Why 14:1-3,4b-5, Mzm 24:1-2,3-4ab,5-6, Luk 21:1-4
St. Sesilia
Persembahkanlah yang terbaik bagi Tuhan dan lakukanlah dengan tulus, bukan dengan terpaksa atau untuk dilihat orang.St. Sesilia
BACAAN INJIL:
Ketika Yesus mengangkat muka-Nya, Ia melihat orang-orang kaya memasukkan persembahan mereka ke dalam peti persembahan. Ia melihat juga seorang janda miskin memasukkan dua peser ke dalam peti itu. Lalu Ia berkata: "Aku berkata kepadamu, sesungguhnya janda miskin ini memberi lebih banyak dari pada semua orang itu. Sebab mereka semua memberi persembahannya dari kelimpahannya, tetapi janda ini memberi dari kekurangannya, bahkan ia memberi seluruh nafkahnya."
Demikianlah warta gembira bagi kita hari ini.
PERMENUNGAN:
Di dalam mobil saat perjalanan pulang dari pelayanan ke stasi, anak mesdinar menghitung kolekte yang dibawa dari stasi. Mereka terkejut dan mengatakan bahwa kolekte hanya tujuh ribu rupiah. Mereka heran karena tadi yang ikut misa lebih dari 15 orang dan saat kolekte semua berbaris ke depan dan mengulurkan tangan ke tempat kolekte, tetapi kog ternyata hanya 7 ribu rupiah, sedangkan mesdinar ada 4 orang dan mereka mengaku kolekte seribu per orang. Itu berarti umat yang memasukkan kokekte hanya 3 orang saja, sedangkan yang lain seakan-akan memasukkan kolekte ke peti persembahan tetapi ternyata isinya kosong. Bahkan mereka celetuk mengatakan bahwa uang minyak aja tidak cukup dari kolekte tersebut.
Pernah juga saat menghitung kolekte di Gereja paroki, anak mesdinar celetuk mengatakan, “Bah uang kolekte hanya seribuan semua, tidak ada yang harga limaribu atau limapuluh ribu, padahal umat yang hadir banyak yang pake mobil-mobil bagus. Kolekte umat yang naik becak berarti sama dengan kolekte umat yang naik mobil pribadi bagus.”

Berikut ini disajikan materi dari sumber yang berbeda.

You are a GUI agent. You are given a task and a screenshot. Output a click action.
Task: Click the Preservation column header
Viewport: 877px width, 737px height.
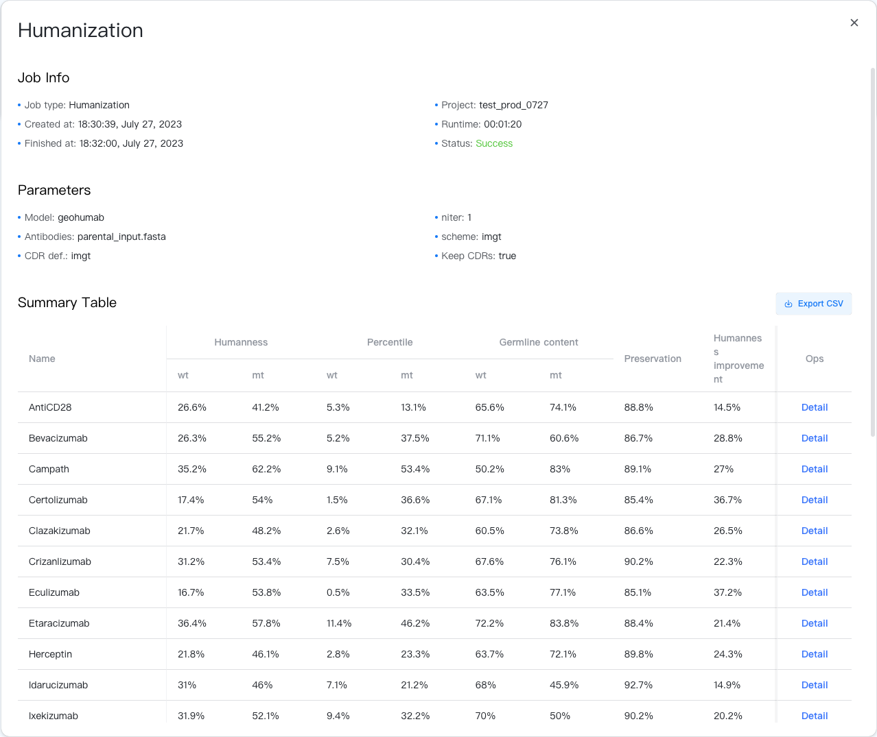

Tentu ada juga paroki yang begitu bangga karena begitu besar kolekte yang diterima setiap minggunya. Pernah ketika berkunjung ke salah satu paroki besar di Jakarta, beberapa umat berkumpul sampe sepuluh orang menghitung kolekte minggu kemarin. Jumlah yang dibutuhkan untuk menghitung cukup banyak mengingat banyaknya kolekte setiap minggunya. Secara iseng saya bertanya, “Berapa jumlah kolekte kemarin?” Salah seorang umat yang ikut menghitung mengatakan, “Wah minggu ini hanya sekitar Tujuh Puluh Lima Juta Rupiah saja. Bisanya lebih dari itu.” Dia mengatakan hanya, jumlah itu menganggap kecil. Lalu saya katakana kepada beliau, “Bu, bersyukurlah bahwa itu juga sudah sangat banyak, karena di paroki saya jumlah sekian itu, adalah jumlah kolekte se-paroki dalam satu tahun, itupun belum tentu mencapai sekian itu.”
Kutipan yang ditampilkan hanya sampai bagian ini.